→ **Exercise set**:
(1) Decide whether each statement agrees with the passage on the study materials. Answer yes or no, and quote the deciding words. (a) A total of 52 materials were examined. (b) The calcined clays were calcined after they were received. (c) Two of the fly ashes were biomass ashes.
(2) According to the passage on the study materials, what type were the two Portland cements?
(3) Duplicate the part of the passage on the study materials that begins at the words "FA: 10 Fly ashes: 5" and ends after "received previously calcined.".

→ **Page extract**:
════
The materials used for the phase 3 study were two different Portland cements (PC) of type CEM I 42.5 N/R and a wide variety of test materials. These materials were collected through an open call offering third parties the opportunity to have their materials tested by the RILEM TC 267-TRM. For reasons of confidentiality and impartiality, the materials were pseudonymised during further distribution, testing and characterisation. For the same reasons no individually traceable results are discussed in this paper.

In total 52 materials were examined. These were assigned to 6 groups plus quartz as an inert reference, as described below:

  1. 1.

    FA: 10 Fly ashes: 5 siliceous and 3 calcareous coal combustion ashes, and 2 biomass ashes.

  2. 2.

    SL: 13 Slags: 6 slags were ground granulated blast furnace slags (GGBFS) from pig iron production. The other 7 slags were generated from other metallurgical processes. This variation is reflected in the relatively broad composition ranges in Table 1.

  3. 3.

    CY: 10 Calcined clays, all clays (before calcination) were kaolinitic, but varied in purity and other constituent minerals. All materials in this group were received previously calcined.
════
Click-target data
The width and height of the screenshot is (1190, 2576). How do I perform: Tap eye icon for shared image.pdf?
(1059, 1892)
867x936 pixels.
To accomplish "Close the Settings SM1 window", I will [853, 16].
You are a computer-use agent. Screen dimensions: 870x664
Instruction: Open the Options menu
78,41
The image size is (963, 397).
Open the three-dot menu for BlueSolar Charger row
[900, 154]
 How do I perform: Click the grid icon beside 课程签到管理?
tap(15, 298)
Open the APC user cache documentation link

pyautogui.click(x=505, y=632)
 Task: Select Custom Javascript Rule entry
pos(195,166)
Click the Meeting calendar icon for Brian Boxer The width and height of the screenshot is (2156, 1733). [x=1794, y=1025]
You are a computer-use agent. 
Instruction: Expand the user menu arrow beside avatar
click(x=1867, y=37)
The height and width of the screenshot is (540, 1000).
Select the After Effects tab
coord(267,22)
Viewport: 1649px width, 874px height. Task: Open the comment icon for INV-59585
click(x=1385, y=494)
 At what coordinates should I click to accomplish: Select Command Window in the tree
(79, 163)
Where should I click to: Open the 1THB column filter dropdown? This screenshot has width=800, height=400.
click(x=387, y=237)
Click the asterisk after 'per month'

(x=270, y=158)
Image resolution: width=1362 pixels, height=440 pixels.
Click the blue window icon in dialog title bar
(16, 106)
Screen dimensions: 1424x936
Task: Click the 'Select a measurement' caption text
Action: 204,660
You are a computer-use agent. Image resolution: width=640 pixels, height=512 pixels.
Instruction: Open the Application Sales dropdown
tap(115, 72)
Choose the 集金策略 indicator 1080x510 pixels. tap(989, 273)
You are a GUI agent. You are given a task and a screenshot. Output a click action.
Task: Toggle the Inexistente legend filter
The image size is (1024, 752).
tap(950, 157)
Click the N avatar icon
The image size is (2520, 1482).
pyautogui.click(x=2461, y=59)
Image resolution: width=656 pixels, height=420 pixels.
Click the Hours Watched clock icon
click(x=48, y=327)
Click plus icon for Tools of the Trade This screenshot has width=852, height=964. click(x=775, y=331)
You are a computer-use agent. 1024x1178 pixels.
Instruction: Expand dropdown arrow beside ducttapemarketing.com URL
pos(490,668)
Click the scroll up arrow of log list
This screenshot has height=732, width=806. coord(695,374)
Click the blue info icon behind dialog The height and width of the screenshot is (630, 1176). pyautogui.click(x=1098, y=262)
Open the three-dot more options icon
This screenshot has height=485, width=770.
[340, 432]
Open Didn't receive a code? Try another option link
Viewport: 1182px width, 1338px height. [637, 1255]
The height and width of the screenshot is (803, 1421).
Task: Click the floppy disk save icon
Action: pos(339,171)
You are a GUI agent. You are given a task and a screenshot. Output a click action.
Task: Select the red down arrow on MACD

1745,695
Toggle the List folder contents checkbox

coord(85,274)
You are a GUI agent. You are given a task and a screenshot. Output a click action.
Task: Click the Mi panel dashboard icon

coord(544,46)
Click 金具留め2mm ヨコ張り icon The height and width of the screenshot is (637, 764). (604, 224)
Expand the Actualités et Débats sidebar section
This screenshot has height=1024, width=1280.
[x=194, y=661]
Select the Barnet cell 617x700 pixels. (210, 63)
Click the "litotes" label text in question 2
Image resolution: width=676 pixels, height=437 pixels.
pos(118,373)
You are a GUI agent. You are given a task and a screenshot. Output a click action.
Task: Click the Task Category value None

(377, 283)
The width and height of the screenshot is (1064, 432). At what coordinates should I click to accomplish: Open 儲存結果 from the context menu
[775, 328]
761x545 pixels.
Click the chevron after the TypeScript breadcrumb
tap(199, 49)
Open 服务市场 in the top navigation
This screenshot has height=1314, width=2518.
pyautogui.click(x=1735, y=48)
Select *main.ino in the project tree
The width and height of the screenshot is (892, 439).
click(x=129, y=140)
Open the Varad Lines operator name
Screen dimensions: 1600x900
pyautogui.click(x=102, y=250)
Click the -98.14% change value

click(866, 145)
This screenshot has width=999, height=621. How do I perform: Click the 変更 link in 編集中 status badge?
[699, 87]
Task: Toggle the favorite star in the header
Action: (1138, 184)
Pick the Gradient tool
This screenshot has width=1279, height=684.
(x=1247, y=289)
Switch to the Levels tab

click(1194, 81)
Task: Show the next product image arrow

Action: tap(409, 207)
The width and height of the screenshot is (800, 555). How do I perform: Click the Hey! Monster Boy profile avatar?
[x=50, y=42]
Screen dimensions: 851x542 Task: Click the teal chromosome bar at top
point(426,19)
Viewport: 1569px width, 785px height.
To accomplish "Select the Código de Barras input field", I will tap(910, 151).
════
→ **Response list**:
(1)
(a) Yes: "In total 52 materials were examined."
(b) No: "All materials in this group were received previously calcined."
(c) Yes: "and 2 biomass ashes."

(2) CEM I 42.5 N/R

(3)
FA: 10 Fly ashes: 5 siliceous and 3 calcareous coal combustion ashes, and 2 biomass ashes.

  2. 2.

    SL: 13 Slags: 6 slags were ground granulated blast furnace slags (GGBFS) from pig iron production. The other 7 slags were generated from other metallurgical processes. This variation is reflected in the relatively broad composition ranges in Table 1.

  3. 3.

    CY: 10 Calcined clays, all clays (before calcination) were kaolinitic, but varied in purity and other constituent minerals. All materials in this group were received previously calcined.